• **About this task**
Report how many lines below include the string "logo". Please keep the reply to that number.

• **Items from a dataset**
▼

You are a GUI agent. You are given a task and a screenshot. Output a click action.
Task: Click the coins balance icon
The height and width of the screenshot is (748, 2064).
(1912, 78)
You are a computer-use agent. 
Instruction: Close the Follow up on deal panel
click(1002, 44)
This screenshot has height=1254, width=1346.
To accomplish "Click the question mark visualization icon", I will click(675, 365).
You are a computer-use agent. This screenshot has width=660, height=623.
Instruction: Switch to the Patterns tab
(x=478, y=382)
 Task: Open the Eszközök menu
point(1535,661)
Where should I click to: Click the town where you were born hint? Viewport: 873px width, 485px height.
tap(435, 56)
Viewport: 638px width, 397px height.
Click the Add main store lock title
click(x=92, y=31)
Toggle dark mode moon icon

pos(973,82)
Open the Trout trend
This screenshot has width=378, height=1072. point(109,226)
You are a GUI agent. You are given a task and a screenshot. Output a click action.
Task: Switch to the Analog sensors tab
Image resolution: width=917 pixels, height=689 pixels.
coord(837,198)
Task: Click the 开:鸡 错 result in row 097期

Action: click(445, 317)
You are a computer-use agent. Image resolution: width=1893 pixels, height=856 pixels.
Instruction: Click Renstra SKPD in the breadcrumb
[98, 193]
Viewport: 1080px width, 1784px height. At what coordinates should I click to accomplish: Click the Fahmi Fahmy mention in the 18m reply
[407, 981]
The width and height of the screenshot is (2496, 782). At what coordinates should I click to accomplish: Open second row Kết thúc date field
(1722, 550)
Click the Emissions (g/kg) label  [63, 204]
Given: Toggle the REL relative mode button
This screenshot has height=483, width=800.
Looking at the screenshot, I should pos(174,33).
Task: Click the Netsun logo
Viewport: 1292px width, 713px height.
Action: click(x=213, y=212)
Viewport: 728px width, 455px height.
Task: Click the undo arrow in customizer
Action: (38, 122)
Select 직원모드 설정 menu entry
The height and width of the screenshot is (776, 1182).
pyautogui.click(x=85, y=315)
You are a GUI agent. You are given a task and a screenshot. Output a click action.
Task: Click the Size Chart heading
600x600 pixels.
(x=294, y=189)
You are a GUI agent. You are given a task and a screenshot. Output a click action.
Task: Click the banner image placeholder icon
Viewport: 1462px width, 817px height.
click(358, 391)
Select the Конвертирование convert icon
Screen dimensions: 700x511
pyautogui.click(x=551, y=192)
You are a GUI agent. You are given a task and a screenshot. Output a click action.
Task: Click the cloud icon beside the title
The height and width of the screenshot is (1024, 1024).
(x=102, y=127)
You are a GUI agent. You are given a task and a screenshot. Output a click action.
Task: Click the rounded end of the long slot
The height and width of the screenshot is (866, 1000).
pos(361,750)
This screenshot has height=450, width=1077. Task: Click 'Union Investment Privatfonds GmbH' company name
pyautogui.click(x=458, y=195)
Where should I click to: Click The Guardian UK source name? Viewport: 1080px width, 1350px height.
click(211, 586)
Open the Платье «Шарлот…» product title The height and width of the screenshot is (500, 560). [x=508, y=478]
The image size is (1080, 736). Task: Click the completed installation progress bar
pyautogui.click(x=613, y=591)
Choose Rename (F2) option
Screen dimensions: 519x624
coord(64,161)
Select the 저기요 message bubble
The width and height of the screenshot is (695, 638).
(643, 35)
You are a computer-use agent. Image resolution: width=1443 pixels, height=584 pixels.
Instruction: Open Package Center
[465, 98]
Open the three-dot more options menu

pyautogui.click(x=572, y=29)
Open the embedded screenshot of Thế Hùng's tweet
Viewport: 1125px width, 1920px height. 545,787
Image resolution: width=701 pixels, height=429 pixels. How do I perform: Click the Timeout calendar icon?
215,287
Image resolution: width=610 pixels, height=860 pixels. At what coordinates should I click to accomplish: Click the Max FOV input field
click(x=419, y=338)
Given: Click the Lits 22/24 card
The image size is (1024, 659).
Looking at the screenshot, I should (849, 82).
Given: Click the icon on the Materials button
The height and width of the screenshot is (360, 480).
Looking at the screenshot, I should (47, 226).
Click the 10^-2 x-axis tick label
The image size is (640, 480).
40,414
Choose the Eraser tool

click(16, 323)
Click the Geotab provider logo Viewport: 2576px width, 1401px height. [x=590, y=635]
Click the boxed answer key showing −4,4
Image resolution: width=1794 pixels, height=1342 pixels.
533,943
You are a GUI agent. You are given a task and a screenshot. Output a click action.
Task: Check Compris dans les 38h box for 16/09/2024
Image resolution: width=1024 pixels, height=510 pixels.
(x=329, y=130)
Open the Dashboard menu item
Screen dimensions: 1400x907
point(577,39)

▲

• **Result below**
2